(Exercise data)
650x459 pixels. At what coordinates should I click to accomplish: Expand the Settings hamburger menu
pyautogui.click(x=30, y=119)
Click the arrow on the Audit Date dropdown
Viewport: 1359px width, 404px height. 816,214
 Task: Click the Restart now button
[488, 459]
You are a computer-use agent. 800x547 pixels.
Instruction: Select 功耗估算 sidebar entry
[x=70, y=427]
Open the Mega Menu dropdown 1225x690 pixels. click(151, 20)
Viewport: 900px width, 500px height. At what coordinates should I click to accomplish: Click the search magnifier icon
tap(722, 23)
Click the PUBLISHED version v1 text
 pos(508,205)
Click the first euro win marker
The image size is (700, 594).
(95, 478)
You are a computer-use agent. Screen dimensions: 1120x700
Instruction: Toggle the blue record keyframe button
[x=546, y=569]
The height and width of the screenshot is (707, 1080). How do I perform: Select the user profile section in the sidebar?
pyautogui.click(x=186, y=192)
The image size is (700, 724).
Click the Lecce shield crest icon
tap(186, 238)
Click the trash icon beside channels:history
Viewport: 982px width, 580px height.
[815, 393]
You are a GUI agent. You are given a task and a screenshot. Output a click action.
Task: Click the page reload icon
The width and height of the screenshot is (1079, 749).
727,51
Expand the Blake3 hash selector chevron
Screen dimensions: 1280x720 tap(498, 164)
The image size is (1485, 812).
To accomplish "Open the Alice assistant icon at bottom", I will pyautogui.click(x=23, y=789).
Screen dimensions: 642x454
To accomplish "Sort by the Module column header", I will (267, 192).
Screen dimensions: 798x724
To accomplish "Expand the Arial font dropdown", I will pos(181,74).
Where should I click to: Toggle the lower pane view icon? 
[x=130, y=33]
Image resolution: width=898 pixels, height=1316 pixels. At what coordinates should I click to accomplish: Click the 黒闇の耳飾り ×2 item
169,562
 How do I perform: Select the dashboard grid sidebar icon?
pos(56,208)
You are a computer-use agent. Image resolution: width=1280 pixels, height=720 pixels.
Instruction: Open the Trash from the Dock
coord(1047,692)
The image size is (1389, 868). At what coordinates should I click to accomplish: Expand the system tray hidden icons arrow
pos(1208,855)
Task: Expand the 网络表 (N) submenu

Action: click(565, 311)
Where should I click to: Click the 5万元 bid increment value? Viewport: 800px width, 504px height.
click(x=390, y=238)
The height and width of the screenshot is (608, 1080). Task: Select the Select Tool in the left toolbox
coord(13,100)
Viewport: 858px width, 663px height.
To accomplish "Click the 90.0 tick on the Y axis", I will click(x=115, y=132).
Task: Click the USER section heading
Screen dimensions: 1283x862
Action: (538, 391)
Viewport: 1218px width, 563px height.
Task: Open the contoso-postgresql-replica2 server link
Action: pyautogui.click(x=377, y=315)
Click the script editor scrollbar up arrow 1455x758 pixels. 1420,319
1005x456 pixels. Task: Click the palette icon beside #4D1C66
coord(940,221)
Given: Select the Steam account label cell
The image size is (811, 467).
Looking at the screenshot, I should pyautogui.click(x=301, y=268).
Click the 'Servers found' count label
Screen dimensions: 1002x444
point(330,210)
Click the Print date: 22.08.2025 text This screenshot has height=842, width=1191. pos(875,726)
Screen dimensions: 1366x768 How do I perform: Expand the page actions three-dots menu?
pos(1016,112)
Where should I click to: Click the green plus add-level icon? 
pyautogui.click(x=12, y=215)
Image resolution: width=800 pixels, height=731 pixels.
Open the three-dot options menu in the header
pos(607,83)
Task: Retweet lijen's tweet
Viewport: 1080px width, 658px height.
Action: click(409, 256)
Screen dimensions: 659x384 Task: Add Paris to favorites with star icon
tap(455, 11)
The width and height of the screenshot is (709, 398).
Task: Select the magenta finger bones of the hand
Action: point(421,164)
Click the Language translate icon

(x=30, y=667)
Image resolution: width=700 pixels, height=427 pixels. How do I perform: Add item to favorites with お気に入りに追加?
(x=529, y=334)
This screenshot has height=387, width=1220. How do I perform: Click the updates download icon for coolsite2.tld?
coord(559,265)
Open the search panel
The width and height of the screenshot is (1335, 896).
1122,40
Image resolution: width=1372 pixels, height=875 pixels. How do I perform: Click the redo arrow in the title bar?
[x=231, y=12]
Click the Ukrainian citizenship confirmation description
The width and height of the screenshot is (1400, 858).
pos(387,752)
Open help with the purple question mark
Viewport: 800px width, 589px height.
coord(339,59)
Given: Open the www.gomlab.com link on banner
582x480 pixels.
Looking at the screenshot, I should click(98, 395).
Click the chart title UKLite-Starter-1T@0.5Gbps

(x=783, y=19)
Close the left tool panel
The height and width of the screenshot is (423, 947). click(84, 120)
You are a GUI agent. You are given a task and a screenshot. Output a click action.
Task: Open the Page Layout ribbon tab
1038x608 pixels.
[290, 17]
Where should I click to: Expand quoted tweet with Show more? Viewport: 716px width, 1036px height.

(Aim of the exercise)
A complete, exact copy of the entries above is what is wanted.

(Reply to the exercise)
650x459 pixels. At what coordinates should I click to accomplish: Expand the Settings hamburger menu
pyautogui.click(x=30, y=119)
Click the arrow on the Audit Date dropdown
Viewport: 1359px width, 404px height. 816,214
 Task: Click the Restart now button
[488, 459]
You are a computer-use agent. 800x547 pixels.
Instruction: Select 功耗估算 sidebar entry
[x=70, y=427]
Open the Mega Menu dropdown 1225x690 pixels. click(151, 20)
Viewport: 900px width, 500px height. At what coordinates should I click to accomplish: Click the search magnifier icon
tap(722, 23)
Click the PUBLISHED version v1 text
 pos(508,205)
Click the first euro win marker
The image size is (700, 594).
(95, 478)
You are a computer-use agent. Screen dimensions: 1120x700
Instruction: Toggle the blue record keyframe button
[x=546, y=569]
The height and width of the screenshot is (707, 1080). How do I perform: Select the user profile section in the sidebar?
pyautogui.click(x=186, y=192)
The image size is (700, 724).
Click the Lecce shield crest icon
tap(186, 238)
Click the trash icon beside channels:history
Viewport: 982px width, 580px height.
[815, 393]
You are a GUI agent. You are given a task and a screenshot. Output a click action.
Task: Click the page reload icon
The width and height of the screenshot is (1079, 749).
727,51
Expand the Blake3 hash selector chevron
Screen dimensions: 1280x720 tap(498, 164)
The image size is (1485, 812).
To accomplish "Open the Alice assistant icon at bottom", I will pyautogui.click(x=23, y=789).
Screen dimensions: 642x454
To accomplish "Sort by the Module column header", I will (267, 192).
Screen dimensions: 798x724
To accomplish "Expand the Arial font dropdown", I will pos(181,74).
Where should I click to: Toggle the lower pane view icon? 
[x=130, y=33]
Image resolution: width=898 pixels, height=1316 pixels. At what coordinates should I click to accomplish: Click the 黒闇の耳飾り ×2 item
169,562
 How do I perform: Select the dashboard grid sidebar icon?
pos(56,208)
You are a computer-use agent. Image resolution: width=1280 pixels, height=720 pixels.
Instruction: Open the Trash from the Dock
coord(1047,692)
The image size is (1389, 868). At what coordinates should I click to accomplish: Expand the system tray hidden icons arrow
pos(1208,855)
Task: Expand the 网络表 (N) submenu

Action: click(565, 311)
Where should I click to: Click the 5万元 bid increment value? Viewport: 800px width, 504px height.
click(x=390, y=238)
The height and width of the screenshot is (608, 1080). Task: Select the Select Tool in the left toolbox
coord(13,100)
Viewport: 858px width, 663px height.
To accomplish "Click the 90.0 tick on the Y axis", I will click(x=115, y=132).
Task: Click the USER section heading
Screen dimensions: 1283x862
Action: (538, 391)
Viewport: 1218px width, 563px height.
Task: Open the contoso-postgresql-replica2 server link
Action: pyautogui.click(x=377, y=315)
Click the script editor scrollbar up arrow 1455x758 pixels. 1420,319
1005x456 pixels. Task: Click the palette icon beside #4D1C66
coord(940,221)
Given: Select the Steam account label cell
The image size is (811, 467).
Looking at the screenshot, I should pyautogui.click(x=301, y=268).
Click the 'Servers found' count label
Screen dimensions: 1002x444
point(330,210)
Click the Print date: 22.08.2025 text This screenshot has height=842, width=1191. pos(875,726)
Screen dimensions: 1366x768 How do I perform: Expand the page actions three-dots menu?
pos(1016,112)
Where should I click to: Click the green plus add-level icon? 
pyautogui.click(x=12, y=215)
Image resolution: width=800 pixels, height=731 pixels.
Open the three-dot options menu in the header
pos(607,83)
Task: Retweet lijen's tweet
Viewport: 1080px width, 658px height.
Action: click(409, 256)
Screen dimensions: 659x384 Task: Add Paris to favorites with star icon
tap(455, 11)
The width and height of the screenshot is (709, 398).
Task: Select the magenta finger bones of the hand
Action: point(421,164)
Click the Language translate icon

(x=30, y=667)
Image resolution: width=700 pixels, height=427 pixels. How do I perform: Add item to favorites with お気に入りに追加?
(x=529, y=334)
This screenshot has height=387, width=1220. How do I perform: Click the updates download icon for coolsite2.tld?
coord(559,265)
Open the search panel
The width and height of the screenshot is (1335, 896).
1122,40
Image resolution: width=1372 pixels, height=875 pixels. How do I perform: Click the redo arrow in the title bar?
[x=231, y=12]
Click the Ukrainian citizenship confirmation description
The width and height of the screenshot is (1400, 858).
pos(387,752)
Open help with the purple question mark
Viewport: 800px width, 589px height.
coord(339,59)
Given: Open the www.gomlab.com link on banner
582x480 pixels.
Looking at the screenshot, I should click(98, 395).
Click the chart title UKLite-Starter-1T@0.5Gbps

(x=783, y=19)
Close the left tool panel
The height and width of the screenshot is (423, 947). click(84, 120)
You are a GUI agent. You are given a task and a screenshot. Output a click action.
Task: Open the Page Layout ribbon tab
1038x608 pixels.
[290, 17]
Where should I click to: Expand quoted tweet with Show more? Viewport: 716px width, 1036px height.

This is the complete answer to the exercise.